2. Jamás ojos tan puros habían mirado aquellos pórticos majestuosos. La vieja sacerdotisa, al ver aquel lirio primaveral de los jardines de Nazareth, recordó las palabras del salmista: "Escucha, hija, y mira, e inclina el oído; olvido tu pueblo y la casa de tu padre, porque el Rey ha deseado tu hermosura". En verdad que ennoblecía ya al mundo aquella criatura, a quien "El Señor estableció al principio de sus tareas, al comienzo de sus obras antiquísimas. Aquella criatura que podía decir: "En un tiempo remotísimo fui formada, antes de comenzar la tierra. Antes de los océanos fui engendrada, antes de los manantiales de las aguas. Todavía no estaban encajados los montes, antes de las montañas fui engendrada. No había hecho aún la tierra y la hierba ni los primeros terrones del orbe. Cuando colocaba el cielo, allí estaba yo; cuando trazaba la bóveda sobre la faz del Océano; cuando sujetaba las nubes en la altura y fijaba las fuentes abismales. Cuando ponía un límite al mar, y las aguas no traspasan su mandato; asentaba los cimientos de la tierra, junto él, aprendiz, yo era su encanto cotidiano, todo el tiempo jugaba en su presencia: jugaba con la bola de la tierra, disfrutaba con los hombres. Por tanto, hijos míos, escuchadme: dichosos los que siguen mis caminos; escuchad mis avisos y seréis sensatos, no los rechacéis; dichoso el hombre que me escucha, velando en mi portal cada día, guardando las jambas de mi puerta" (Prov 8,22); si esa criatura había nacido ya, era seguramente aquella niña tan dulce, tan pura, tan graciosa, que estaba aquí pisando los umbrales del lugar sagrado con el mismo amoroso respeto de Moisés ante la zarza ardiendo. Como el lirio entre las espinas, así era ella entre sus compañeras. Tal vez les hacía aquella pregunta que pone en sus labios el Cantar de los Cantares: "Por las cabras y los cervatillos de los montes os conjuro hijas de Jerusalén, que me digáis si habéis visto al Amado, porque muero de amor.”

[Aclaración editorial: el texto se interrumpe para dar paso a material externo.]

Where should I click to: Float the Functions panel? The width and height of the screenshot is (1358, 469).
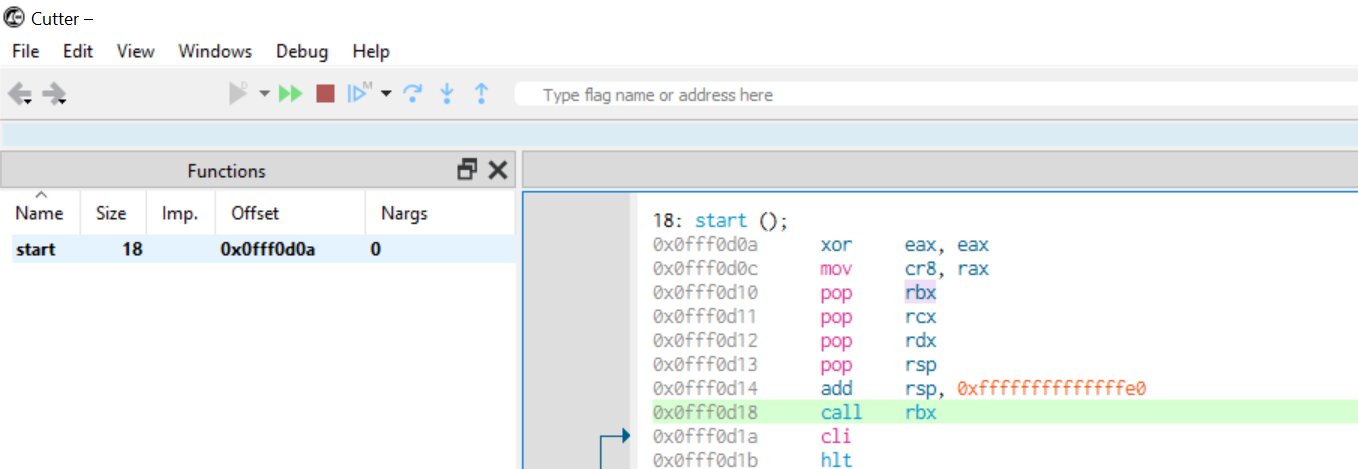[467, 170]
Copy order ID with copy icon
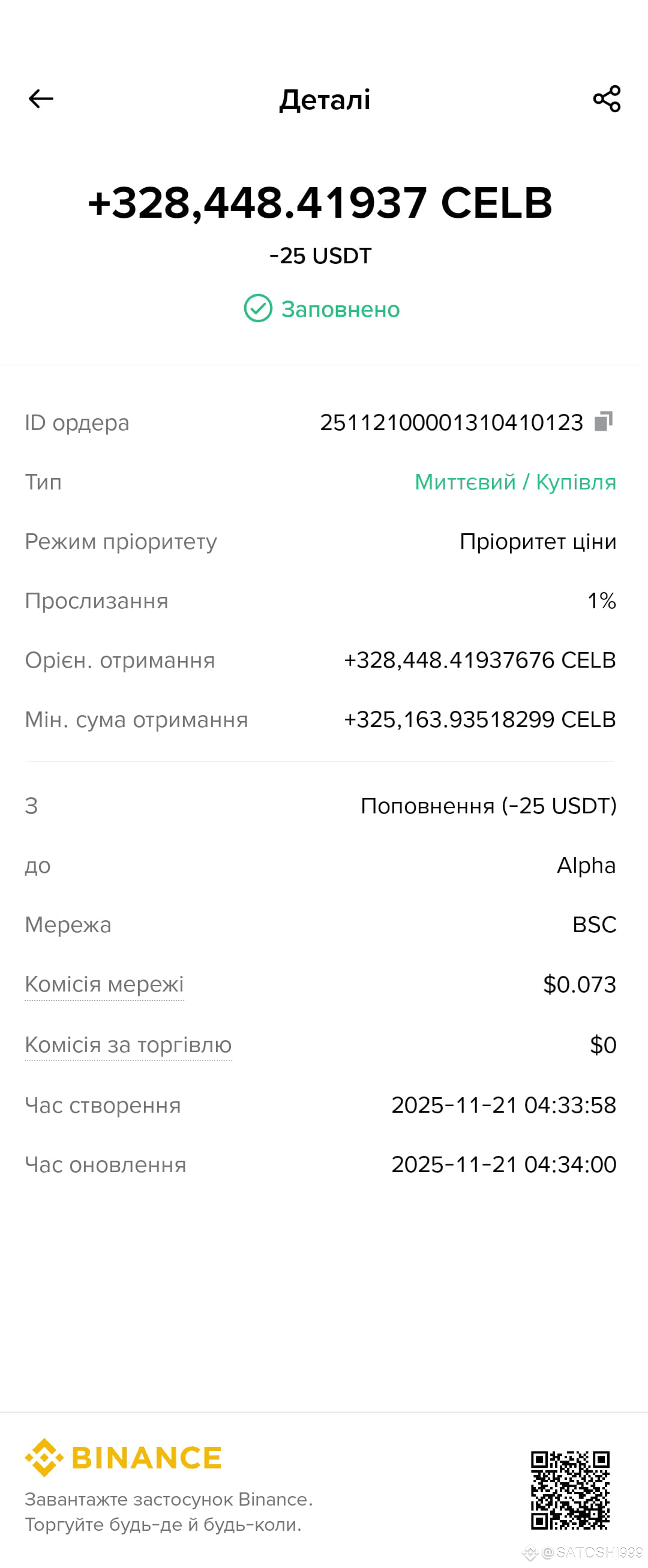This screenshot has height=1568, width=648. pos(603,421)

3. María buscaba al Amado sin cesar, le descubría jubilosa y le adoraba con humildad en aquellos muros santificados, en aquellas prescripciones alegóricas del mosaico, en aquellos textos misteriosos de los salmistas y que comentaban los doctores de la ley; y en las palabras inspiradas del anciano Simeón. Todo le hablaba del Mesías, del más hermoso de los hijos de los hombres, de aquel cuyo nombre es admirable. Y su pequeño corazón en llamas, se unía a Él, le llamaba con ansias y sin saber que iba a ser su madre, se hacía ya su esposa. “Como el manzano entre los árboles de la selva, así es mi Amado entre los jóvenes... Brotan las flores en la vega; ya ha llegado el tiempo de la poda; el arrullo de la tórtola se deja oir en los campos; apuntan los frutos en la higueray las viñas en flor difunden perfume". (Cant 2,12). La joven nazarena encendía la hoguera de su amor y consumía la llama de su vida en anhelos que alborozaban su carne virginal.

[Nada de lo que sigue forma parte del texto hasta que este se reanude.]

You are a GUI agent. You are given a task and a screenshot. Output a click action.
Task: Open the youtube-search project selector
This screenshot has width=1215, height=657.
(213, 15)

4. Noches de meditación abrasada, días de trabajo abnegado, súbitas iluminaciones, palabras como luces en la penumbra de un silencio recatado, gracia, obediencia, amor y trabajo, esto fue la vida de María durante aquellos años en que en la presencia de Yahvé, se preparaba para recibir el gran mensaje. El evangelio nada dice de aquella doncellez consagrada en el servicio del templo. Pero nos lo dice la tradición y la recogen los evangelios apócrifos. Ya en el siglo VI cantaba el poeta bizantino: “El templo purísimo, el tesoro sagrado de la divina gloria, la man­sa oveja, la virgen inestimable llega hoy a la casa del Señor; la gracia del Espíritu va con ella, los ángeles cantan su gloria: es el tabernáculo de los Cielos. Recíbela, dice Ana al gran sacerdote, guárdala con cuidado, ponla en lo más profundo del santuario inaccesible, porque es el fruto de mis oraciones, es el don de Dios, es el tabernáculo del Altísimo».